DIVORCE AND THE INTERNET
When you are considering a divorce, the Internet can be your best friend or your worst enemy. It gives people the chance to research the law, but also a place to put your foot in your mouth, and complicate divorce litigation. This guide will show you how to use the Internet to help yourself, and avoid any obstacles or hazards.
As more people used computers, the Arizona legal system recognized this trend and made websites a part of the legal system. Many county courts provide online forms, and guides to the dissolution of marriage. There are many good guides to Arizona divorce law, with explanations of the procedures, rules and regulations.

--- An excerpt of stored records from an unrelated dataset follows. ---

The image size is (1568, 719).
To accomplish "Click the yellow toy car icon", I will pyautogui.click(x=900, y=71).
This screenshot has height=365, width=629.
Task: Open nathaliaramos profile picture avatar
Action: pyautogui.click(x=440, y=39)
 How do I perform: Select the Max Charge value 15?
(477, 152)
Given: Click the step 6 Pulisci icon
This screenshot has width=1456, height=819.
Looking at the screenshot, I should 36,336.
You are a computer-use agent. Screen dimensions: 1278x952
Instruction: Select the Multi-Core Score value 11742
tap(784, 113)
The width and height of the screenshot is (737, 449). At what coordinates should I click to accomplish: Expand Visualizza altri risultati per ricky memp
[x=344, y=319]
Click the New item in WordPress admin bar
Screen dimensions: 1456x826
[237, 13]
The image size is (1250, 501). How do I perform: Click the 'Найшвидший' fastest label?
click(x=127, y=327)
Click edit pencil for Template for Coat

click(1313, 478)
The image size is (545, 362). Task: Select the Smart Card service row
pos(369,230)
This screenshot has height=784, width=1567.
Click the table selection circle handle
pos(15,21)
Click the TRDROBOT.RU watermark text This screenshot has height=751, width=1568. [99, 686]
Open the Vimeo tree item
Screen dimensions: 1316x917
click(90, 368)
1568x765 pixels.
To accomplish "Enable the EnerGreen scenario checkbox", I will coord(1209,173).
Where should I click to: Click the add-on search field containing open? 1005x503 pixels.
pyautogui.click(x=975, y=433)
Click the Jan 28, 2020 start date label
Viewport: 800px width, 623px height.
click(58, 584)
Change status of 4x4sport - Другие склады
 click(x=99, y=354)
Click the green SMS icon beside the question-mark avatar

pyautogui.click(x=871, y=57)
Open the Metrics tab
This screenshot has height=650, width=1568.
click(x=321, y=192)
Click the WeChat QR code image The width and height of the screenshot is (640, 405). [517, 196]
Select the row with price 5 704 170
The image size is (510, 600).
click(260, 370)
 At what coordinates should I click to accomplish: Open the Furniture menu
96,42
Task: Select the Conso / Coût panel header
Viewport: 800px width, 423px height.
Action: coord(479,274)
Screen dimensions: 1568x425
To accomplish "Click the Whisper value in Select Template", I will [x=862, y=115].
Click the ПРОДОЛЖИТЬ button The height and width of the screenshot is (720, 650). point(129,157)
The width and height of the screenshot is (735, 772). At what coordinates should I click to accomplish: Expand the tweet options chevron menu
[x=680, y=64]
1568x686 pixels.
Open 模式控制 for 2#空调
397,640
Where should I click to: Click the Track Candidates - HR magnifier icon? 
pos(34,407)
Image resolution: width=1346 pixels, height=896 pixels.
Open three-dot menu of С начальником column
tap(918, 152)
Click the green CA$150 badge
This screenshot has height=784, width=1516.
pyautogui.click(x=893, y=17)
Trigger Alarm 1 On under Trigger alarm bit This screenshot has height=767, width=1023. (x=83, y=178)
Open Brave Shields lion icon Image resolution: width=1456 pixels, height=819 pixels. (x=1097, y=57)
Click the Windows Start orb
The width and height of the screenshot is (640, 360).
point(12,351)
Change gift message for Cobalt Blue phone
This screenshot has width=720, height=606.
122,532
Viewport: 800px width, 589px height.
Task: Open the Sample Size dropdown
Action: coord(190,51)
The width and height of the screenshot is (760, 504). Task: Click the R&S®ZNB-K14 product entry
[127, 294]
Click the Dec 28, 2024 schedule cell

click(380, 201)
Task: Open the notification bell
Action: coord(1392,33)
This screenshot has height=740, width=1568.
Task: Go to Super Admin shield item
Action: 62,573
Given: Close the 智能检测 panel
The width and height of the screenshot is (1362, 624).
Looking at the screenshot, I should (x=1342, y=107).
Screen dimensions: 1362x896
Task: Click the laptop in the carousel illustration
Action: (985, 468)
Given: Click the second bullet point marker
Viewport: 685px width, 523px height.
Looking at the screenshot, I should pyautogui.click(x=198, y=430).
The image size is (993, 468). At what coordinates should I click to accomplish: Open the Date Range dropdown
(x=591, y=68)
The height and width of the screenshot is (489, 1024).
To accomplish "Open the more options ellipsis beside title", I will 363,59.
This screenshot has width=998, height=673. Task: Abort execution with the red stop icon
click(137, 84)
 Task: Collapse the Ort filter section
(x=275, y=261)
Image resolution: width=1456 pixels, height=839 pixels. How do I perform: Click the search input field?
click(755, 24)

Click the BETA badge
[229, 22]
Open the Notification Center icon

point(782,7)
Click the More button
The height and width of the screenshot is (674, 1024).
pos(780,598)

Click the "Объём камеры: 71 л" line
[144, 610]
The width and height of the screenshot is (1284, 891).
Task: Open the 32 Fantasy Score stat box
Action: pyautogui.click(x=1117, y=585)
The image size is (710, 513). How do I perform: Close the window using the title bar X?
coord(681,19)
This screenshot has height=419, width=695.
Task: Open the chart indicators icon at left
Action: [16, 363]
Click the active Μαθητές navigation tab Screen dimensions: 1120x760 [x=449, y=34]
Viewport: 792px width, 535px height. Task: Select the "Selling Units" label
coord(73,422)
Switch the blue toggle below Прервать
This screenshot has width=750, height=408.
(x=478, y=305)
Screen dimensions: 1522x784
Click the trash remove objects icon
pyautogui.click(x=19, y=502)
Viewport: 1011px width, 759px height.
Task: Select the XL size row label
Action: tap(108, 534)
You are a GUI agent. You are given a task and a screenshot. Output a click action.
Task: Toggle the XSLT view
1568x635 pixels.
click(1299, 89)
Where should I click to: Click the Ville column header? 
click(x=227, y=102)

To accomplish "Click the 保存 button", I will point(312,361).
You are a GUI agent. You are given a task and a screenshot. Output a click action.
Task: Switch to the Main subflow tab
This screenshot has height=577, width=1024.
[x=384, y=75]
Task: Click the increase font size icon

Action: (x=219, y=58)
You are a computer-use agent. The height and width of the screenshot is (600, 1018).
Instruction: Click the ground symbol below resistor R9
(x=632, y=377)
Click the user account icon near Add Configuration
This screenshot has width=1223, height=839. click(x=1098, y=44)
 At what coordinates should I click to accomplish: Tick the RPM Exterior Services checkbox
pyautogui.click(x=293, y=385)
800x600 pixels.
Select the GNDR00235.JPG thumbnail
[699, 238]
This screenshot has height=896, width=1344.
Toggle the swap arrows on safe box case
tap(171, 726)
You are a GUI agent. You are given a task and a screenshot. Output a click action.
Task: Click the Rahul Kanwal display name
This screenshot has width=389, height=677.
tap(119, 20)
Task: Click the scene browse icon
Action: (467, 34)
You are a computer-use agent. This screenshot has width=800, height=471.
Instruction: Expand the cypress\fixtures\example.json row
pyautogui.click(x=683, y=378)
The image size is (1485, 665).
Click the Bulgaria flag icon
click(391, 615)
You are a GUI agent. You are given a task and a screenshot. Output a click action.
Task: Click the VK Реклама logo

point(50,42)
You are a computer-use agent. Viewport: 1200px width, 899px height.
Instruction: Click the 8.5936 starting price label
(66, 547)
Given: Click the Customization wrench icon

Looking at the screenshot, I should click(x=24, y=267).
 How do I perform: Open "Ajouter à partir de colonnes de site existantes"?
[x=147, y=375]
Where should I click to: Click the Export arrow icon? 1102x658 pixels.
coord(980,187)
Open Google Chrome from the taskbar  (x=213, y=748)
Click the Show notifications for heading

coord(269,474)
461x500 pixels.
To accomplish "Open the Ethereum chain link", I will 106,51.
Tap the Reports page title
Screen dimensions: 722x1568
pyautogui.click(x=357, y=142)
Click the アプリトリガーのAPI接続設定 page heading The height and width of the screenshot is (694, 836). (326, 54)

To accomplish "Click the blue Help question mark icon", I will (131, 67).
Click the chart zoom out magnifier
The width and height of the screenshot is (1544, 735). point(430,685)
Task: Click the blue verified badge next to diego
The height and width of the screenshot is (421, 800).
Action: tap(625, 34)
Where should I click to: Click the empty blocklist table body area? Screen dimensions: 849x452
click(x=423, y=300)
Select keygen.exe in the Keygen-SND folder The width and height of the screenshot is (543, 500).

Remember, unless you have a basic, uncontested divorce, you should find a good divorce attorney. Even if you have legal training, or education, people can’t really be objective about their own divorce. Doctors do not treat themselves, and most people are not qualified to handle their own divorces. With the Internet, it is easy to find two or three lawyers, and schedule a consultation with them. Of course you will choose to work with Modern Law!
Be Careful Out There
A basic Google search reveals many ‘Do It Yourself” Arizona guides. They charge a small fee, and promise you a swift, uncontested dissolution of your marriage. Remember there are two parties to a divorce—the Petitioner and the Respondent. You, if you file a Petition for Dissolution (“divorce”) must wait 20 days (30 days if they live outside Arizona) for the Respondent to reply, and there is no guarantee that they will not contest the proceeding. Once they contest the divorce, you probably need a lawyer to handle any disputes. With a lawyer filing the petition, you know an professional, with a support staff is handling every step of the process.
Remember, a DIY site cannot guarantee an uncontested divorce, and won’t give you much help should the Respondent file an objection or dispute your claims.
Social Media may offer you comfort during a divorce, but you may give the other side ammunition for any hearing. It may feel good to go out and party with friends, and post photos of the party on Facebook, or Pinterest, but the other party’s lawyer will be searching the Internet for any proof to challenge your claim to child custody or support. Here are a few pointers:
§ Don’t post embarrassing, explicit selfies, or photographs. Let Miley Cyrus make a fool of herself—you aren’t Miley Cyrus.
§ Never post anything about legal proceedings. You’re just giving the other side more evidence to impeach your credibility. “If you can’t say anything nice, don’t say anything at all”. The judge won’t take your claim for spousal support too seriously if you wrote “I’m taking that #### for every penny”.
Sometimes, social media brings out the worst in otherwise responsible adults. One judge tried to ‘friend’ a divorce litigant. Save yourself a great deal of trouble, and don’t go on social media.